What to work on: Range to copy from the entries below: the line containing "Task: Open Paramètres in the sidebar" through the line containing "Task: Click the Facebook icon", inclusive. Retype only those lines, exactly, without any images.

Recorded data:
━━━━━━━━━━━━━━━━━━━━

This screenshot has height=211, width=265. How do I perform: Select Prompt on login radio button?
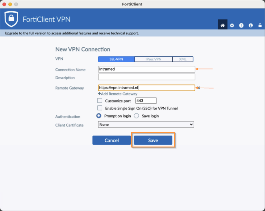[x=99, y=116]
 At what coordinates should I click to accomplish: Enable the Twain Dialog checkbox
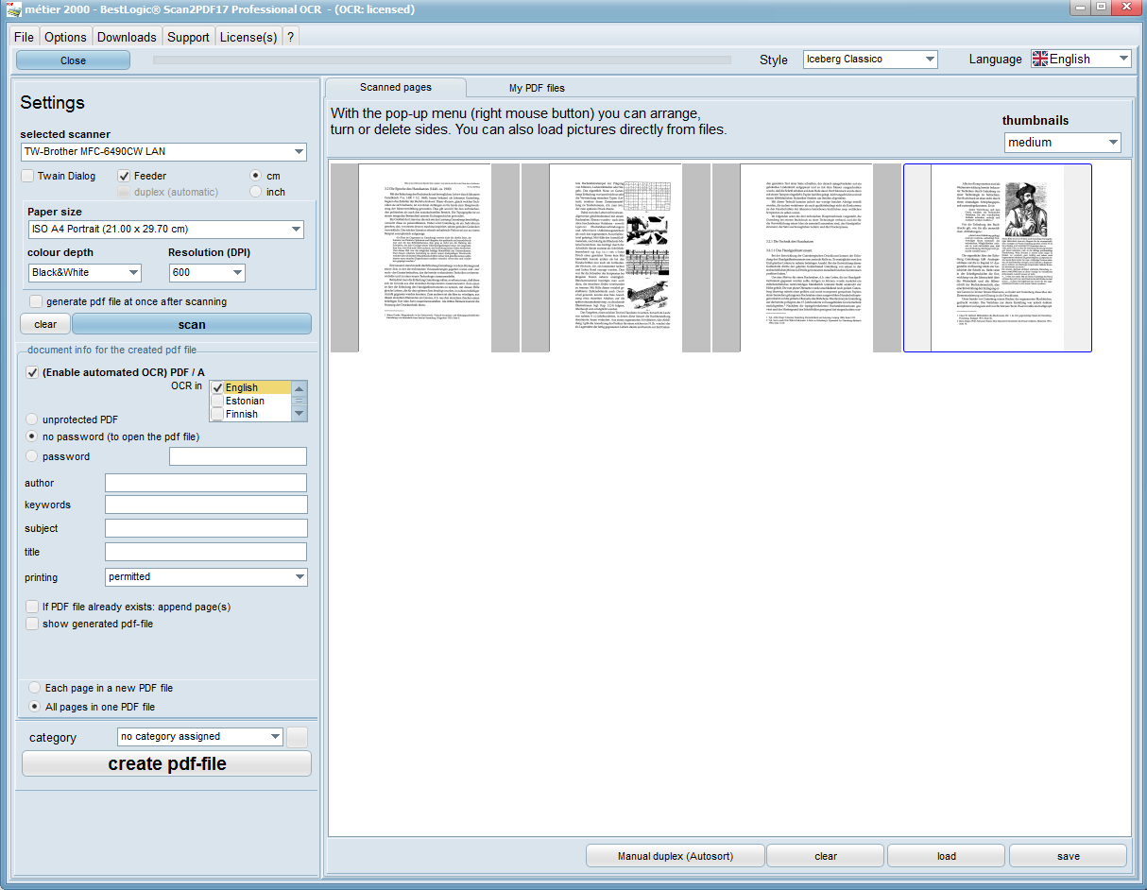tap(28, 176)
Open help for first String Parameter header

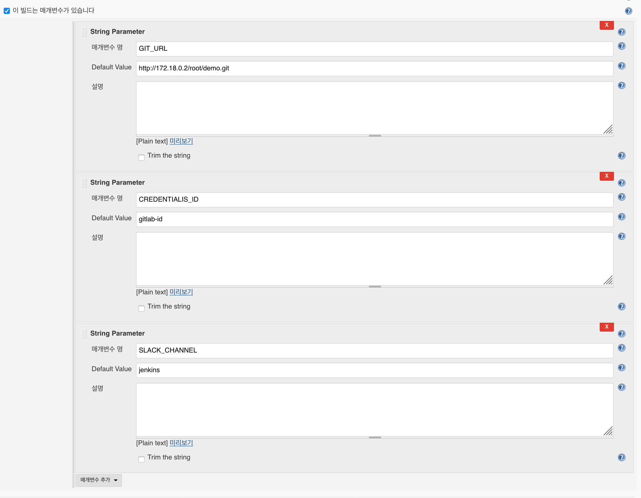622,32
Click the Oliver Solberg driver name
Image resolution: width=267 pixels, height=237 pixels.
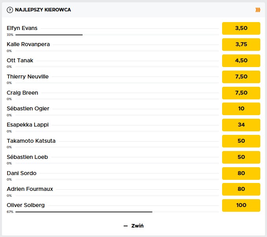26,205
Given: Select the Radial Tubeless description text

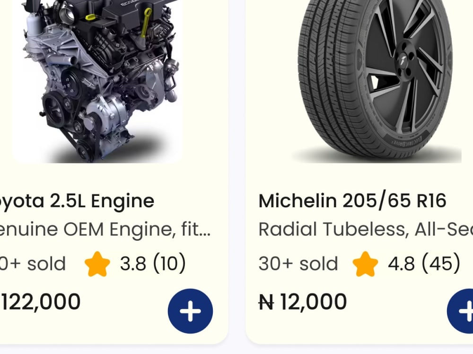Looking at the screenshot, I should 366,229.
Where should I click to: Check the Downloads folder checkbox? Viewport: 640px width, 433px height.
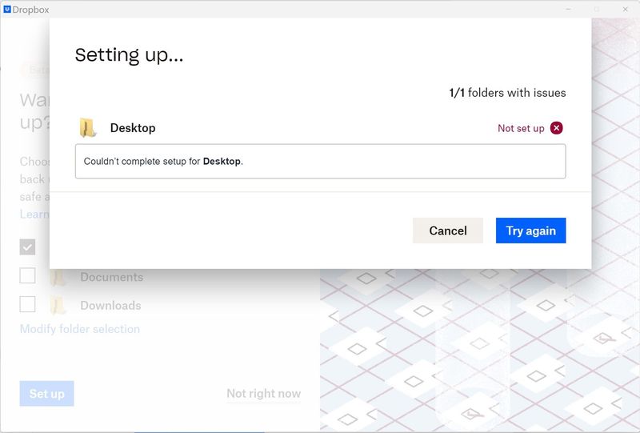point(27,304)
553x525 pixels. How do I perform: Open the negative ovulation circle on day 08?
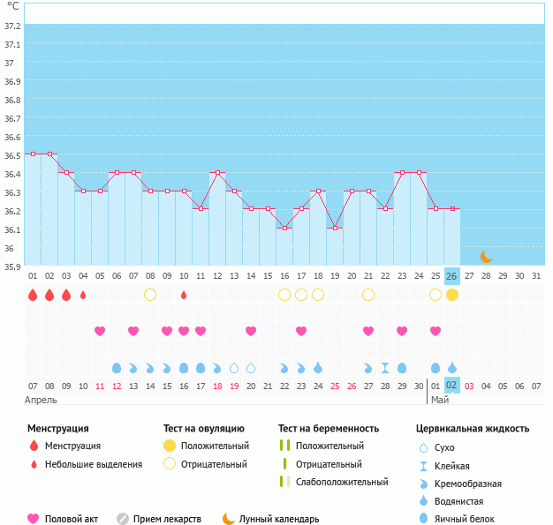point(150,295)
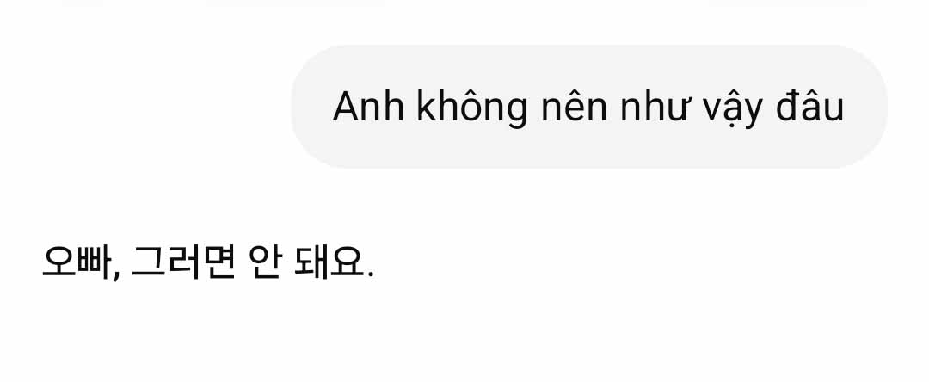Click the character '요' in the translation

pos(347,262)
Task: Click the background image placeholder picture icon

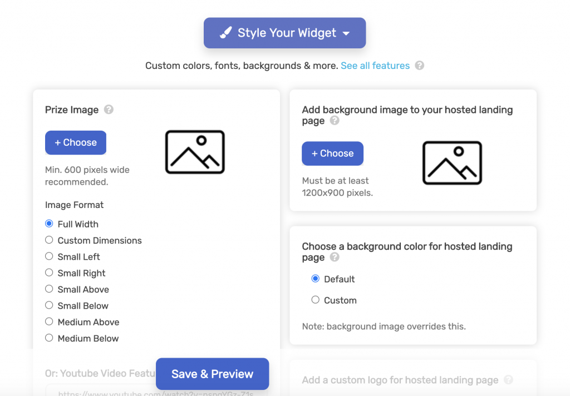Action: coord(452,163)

━━━━━━━━━━━━━━━━━━━━

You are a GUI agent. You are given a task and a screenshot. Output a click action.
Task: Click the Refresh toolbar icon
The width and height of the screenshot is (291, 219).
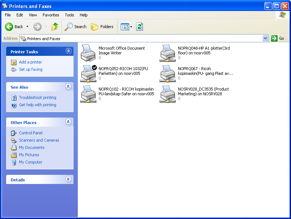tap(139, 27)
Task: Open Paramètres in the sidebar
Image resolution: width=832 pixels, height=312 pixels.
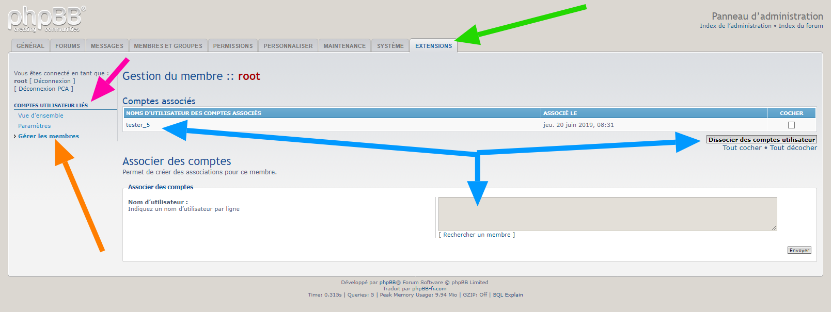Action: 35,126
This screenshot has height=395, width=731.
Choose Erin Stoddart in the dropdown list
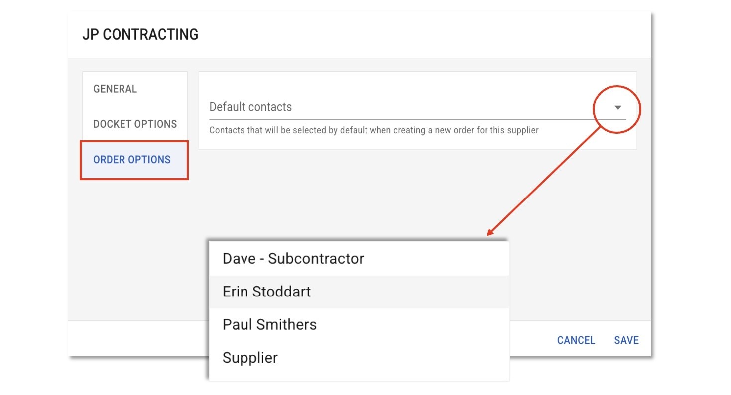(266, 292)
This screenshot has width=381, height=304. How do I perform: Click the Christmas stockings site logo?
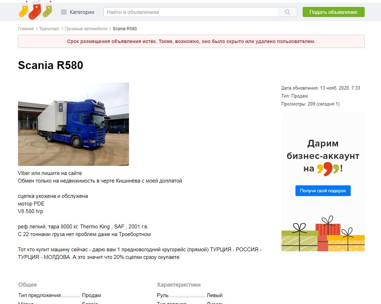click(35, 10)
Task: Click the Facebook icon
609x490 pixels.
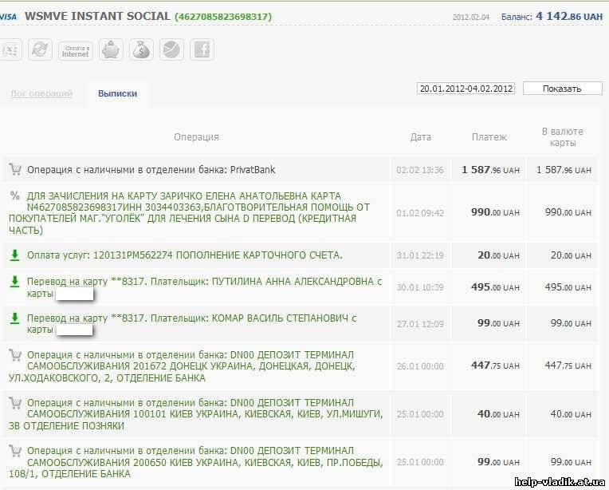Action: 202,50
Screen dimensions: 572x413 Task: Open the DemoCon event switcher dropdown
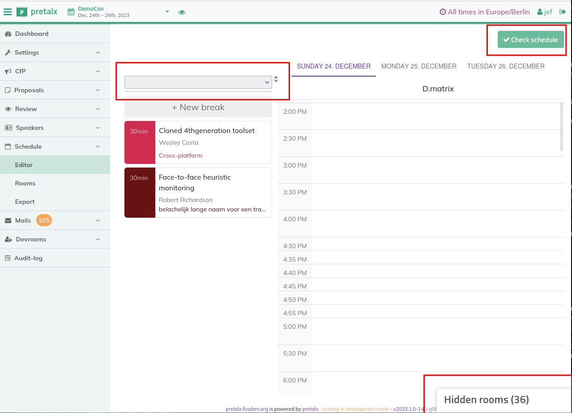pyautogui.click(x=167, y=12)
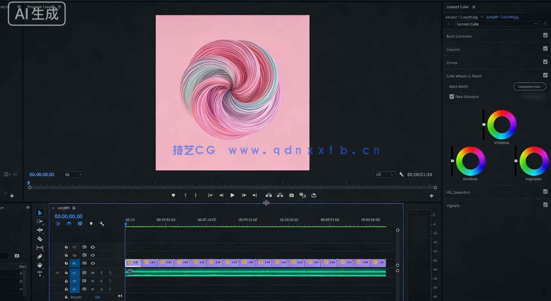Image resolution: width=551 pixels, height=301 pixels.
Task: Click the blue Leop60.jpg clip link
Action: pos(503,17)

━━━━━━━━━━━━━━━━━━━━

Answer box:
Task: Open Paramètres in the sidebar
Image resolution: width=832 pixels, height=312 pixels.
Action: 35,126
This screenshot has height=395, width=731.
Choose Erin Stoddart in the dropdown list
(266, 292)
This screenshot has width=381, height=304. How do I perform: Click the Christmas stockings site logo?
click(35, 10)
Task: Click the Facebook icon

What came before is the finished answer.